PNNL awarded for algal biofuel innovation

Developing renewable fuel from wet algae is one of the latest innovations Richland, Washington-based Pacific Northwest National Laboratory (PNNL) has successfully driven to the market with the help of commercial partners. As a result, the Federal Laboratory Consortium has honored the Department of Energy’s national laboratory with a 2015 Excellence in Technology Transfer award.

The consortium is a nationwide network that encourages federal laboratories to transfer laboratory-developed technologies to commercial markets. They selected PNNL’s technology from 57 nominations nationwide to be among 16 winners.
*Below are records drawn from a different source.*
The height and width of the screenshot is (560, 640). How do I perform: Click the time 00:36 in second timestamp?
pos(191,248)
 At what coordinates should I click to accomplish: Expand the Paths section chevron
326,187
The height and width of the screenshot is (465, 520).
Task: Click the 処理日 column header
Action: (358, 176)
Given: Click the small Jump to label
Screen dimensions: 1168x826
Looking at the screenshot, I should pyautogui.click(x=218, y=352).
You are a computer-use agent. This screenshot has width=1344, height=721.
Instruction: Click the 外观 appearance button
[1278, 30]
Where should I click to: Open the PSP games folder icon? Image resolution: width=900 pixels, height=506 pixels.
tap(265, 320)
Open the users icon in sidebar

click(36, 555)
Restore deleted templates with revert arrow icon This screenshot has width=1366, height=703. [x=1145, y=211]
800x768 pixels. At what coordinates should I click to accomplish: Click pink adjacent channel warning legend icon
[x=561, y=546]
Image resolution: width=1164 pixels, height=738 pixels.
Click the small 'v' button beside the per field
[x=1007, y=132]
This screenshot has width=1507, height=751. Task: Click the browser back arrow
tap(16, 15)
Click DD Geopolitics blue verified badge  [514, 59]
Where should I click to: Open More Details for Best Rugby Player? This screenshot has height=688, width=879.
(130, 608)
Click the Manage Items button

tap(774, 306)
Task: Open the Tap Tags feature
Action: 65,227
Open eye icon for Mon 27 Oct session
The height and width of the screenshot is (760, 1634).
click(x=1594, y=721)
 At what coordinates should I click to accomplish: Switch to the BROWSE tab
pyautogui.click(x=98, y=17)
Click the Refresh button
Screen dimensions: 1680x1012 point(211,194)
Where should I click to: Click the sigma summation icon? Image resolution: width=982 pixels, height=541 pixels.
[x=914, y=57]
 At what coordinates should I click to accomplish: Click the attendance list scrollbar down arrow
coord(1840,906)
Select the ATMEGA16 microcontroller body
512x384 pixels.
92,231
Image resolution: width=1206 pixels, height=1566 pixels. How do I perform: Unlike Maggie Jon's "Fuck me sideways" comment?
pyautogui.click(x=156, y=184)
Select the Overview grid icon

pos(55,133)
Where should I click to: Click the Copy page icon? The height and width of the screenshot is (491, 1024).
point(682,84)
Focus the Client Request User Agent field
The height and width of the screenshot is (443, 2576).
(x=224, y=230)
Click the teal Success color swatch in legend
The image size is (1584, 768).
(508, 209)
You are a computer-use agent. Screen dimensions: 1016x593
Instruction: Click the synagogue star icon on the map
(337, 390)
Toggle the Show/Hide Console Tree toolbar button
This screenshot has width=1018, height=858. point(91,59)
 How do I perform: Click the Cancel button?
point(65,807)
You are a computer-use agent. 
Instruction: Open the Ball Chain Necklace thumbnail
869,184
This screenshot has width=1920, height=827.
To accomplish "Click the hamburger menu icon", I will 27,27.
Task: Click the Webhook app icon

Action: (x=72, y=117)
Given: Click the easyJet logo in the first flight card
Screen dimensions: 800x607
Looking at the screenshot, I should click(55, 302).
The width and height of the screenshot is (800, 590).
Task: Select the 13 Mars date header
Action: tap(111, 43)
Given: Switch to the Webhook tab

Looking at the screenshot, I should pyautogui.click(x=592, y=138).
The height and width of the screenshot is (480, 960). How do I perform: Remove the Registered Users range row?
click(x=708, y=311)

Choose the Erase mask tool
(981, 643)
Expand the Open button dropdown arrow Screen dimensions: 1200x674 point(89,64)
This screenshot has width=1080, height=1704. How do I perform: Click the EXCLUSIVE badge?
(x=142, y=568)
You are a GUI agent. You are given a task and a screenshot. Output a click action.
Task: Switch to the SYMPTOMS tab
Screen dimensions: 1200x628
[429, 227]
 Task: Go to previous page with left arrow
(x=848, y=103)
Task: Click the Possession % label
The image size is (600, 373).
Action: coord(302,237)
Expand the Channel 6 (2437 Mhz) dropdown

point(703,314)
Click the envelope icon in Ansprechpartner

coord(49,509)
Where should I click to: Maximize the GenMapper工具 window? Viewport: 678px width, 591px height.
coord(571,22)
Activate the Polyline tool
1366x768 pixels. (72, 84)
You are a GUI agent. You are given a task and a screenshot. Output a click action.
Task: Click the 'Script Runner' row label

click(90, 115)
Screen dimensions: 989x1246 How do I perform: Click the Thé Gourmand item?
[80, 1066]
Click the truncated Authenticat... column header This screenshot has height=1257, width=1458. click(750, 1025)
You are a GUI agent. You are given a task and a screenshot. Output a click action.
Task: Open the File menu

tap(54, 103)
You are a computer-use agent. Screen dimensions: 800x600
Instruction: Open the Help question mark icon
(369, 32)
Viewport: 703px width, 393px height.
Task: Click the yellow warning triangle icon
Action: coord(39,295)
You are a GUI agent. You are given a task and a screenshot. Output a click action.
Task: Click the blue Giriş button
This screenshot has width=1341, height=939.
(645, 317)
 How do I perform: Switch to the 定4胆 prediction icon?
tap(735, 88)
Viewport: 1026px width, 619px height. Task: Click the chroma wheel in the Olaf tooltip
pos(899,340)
PNNL has earned a total of 81 such awards since the program began in 1984. The 2015 awards will be presented April 29 at the consortium’s annual meeting in Denver, Colorado.

Recognizing the need for more cost-effective biomass fuel options, DOE’s Bioenergy Technologies Officeinvested in PNNL to develop the idea of using hydrothermal liquefaction, a form of dehydration, to streamline and optimize the algae-to-biocrude conversion process.

The continuous process uses heat and pressure to chemically and physically change the algae into biocrude in a matter of minutes. Through simplified operations and greatly improved yields, the new process is claimed to reduce the cost of the algal fuel enterprise by nearly 90 percent.

Researchers at PNNL worked with industrial partner Genifuel Corporation to advance their lab scale research to the pilot scale in September 2014. With the new designs, Genifuel built a pilot plant for Reliance Industries Ltd. in Colorado, where the company plans to test the technology before producing renewable biofuel on a larger scale.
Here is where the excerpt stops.